Clinicopathological features, MCPyV status and outcomes of Merkel cell carcinoma in solid‐organ transplant recipients: a retrospective, multicentre cohort study

BACKGROUND: The proportion of Merkel cell carcinomas (MCCs) in solid‐organ transplant recipients (SOTR) harbouring Merkel cell polyomavirus (MCPyV) is unknown, as are factors affecting their outcomes. OBJECTIVE: To describe clinicopathological features of MCC in SOTR, investigate the tumoral MCPyV‐status and identify factors associated with tumour outcomes. METHODS: Retrospective, international, cohort‐study. MCPyV‐status was investigated by immunohistochemistry and polymerase chain reaction. RESULTS: A total of 30 SOTR and 44 consecutive immunocompetent patients with MCC were enrolled. SOTR were younger at diagnosis (69 vs. 78 years, P < 0.001). Thirty‐three percent of SOTR MCCs were MCPyV‐positive vs. 91% of immunocompetent MCCs (P = 0.001). Solid‐organ transplantation was associated with an increased cumulative incidence of progression (SHR: 3.35 [1.57–7.14], P = 0.002), MCC‐specific mortality (SHR: 2.55 [1.07–6.06], P = 0.034) and overall mortality (HR: 3.26 [1.54–6.9], P = 0.002).

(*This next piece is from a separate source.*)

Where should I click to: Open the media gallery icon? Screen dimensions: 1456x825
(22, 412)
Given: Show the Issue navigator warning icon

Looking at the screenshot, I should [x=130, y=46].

MCPyV‐positivity and switching to an mTOR inhibitor (mTORi) after MCC diagnosis were associated with an increased incidence of progression (SHR: 4.3 [1.5–13], P = 0.008 and SHR: 3.6 [1.1–12], P = 0.032 respectively) in SOTR. LIMITATIONS: Retrospective design and heterogeneity of SOTR cohort. CONCLUSIONS: MCPyV appears to play a less prominent role in the aetiopathogenesis of MCC in SOTR. SOTR have a worse prognosis than their immunocompetent counterparts and switching to an mTORi after the diagnosis of MCC does not improve progression.